Pixel coordinate grounding data

○ ○ ○ ○ ○ ○ ○

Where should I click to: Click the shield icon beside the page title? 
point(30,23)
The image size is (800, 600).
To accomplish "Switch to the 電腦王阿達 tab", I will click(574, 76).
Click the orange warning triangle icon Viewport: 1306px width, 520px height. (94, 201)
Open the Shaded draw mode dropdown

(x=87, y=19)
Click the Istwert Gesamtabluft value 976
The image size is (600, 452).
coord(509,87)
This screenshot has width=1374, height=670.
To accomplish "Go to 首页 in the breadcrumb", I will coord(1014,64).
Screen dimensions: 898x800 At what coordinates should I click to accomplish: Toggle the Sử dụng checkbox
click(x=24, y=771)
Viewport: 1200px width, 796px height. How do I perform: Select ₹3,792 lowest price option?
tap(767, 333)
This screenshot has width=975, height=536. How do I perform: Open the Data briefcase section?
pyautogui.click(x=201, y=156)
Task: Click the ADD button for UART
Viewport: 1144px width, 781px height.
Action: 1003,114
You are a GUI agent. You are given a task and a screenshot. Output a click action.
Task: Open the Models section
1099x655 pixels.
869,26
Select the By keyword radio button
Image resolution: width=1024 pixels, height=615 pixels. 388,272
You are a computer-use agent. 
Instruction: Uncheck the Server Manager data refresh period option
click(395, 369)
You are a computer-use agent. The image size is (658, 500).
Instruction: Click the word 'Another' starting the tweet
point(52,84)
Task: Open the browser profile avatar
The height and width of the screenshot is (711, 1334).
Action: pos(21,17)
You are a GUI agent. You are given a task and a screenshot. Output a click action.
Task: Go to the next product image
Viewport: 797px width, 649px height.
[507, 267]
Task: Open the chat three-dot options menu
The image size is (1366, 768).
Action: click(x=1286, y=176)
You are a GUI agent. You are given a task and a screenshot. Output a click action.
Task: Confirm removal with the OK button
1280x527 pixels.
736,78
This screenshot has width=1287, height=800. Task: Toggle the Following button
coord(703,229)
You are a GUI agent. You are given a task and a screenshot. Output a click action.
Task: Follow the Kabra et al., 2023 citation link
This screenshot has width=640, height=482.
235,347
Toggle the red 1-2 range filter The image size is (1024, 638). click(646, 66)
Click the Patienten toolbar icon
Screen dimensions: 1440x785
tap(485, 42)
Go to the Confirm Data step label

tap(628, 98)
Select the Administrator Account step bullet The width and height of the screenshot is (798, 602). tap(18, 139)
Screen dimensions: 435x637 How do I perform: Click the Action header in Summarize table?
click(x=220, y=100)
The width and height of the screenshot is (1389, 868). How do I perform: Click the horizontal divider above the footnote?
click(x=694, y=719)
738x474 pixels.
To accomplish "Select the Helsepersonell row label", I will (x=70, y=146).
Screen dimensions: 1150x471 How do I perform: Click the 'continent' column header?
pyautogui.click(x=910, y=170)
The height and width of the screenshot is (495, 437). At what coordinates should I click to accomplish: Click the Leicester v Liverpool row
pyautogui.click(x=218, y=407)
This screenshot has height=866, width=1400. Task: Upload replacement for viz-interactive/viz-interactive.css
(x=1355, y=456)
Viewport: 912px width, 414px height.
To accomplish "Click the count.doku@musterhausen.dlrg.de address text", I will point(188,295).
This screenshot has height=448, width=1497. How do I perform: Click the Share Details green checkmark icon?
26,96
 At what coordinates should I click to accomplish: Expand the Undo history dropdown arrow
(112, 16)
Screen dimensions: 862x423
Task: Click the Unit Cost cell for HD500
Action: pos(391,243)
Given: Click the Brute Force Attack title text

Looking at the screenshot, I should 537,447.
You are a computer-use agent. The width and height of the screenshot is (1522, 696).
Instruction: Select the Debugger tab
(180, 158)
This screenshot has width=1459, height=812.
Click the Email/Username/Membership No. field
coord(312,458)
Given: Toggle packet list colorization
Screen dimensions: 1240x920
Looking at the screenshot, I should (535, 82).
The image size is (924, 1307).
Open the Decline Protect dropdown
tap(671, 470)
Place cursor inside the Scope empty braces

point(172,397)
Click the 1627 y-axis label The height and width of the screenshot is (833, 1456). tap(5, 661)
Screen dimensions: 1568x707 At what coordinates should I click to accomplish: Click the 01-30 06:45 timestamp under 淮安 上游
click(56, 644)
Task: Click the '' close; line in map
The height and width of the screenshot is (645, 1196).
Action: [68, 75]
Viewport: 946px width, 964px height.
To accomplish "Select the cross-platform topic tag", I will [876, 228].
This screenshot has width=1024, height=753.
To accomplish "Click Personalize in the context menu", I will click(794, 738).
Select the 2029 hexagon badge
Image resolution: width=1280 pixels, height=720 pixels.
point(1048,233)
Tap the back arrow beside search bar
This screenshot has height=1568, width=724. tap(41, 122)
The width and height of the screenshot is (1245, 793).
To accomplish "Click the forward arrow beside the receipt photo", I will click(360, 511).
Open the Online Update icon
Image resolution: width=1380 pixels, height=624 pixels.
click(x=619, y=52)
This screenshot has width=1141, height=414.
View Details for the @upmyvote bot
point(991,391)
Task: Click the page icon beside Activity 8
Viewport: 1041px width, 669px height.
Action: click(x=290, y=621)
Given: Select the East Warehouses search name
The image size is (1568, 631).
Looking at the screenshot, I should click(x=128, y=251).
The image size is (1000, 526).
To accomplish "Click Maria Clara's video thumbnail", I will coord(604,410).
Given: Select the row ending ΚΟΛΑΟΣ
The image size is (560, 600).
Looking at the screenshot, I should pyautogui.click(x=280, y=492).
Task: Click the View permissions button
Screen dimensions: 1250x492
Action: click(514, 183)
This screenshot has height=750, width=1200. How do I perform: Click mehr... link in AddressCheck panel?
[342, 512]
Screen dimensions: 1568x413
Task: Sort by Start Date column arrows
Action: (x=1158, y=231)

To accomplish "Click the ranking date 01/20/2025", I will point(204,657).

○ ○ ○ ○ ○ ○ ○

Assignment.
Tally every line above that has the word "menu", and report the total with no other words.

Your solution.
2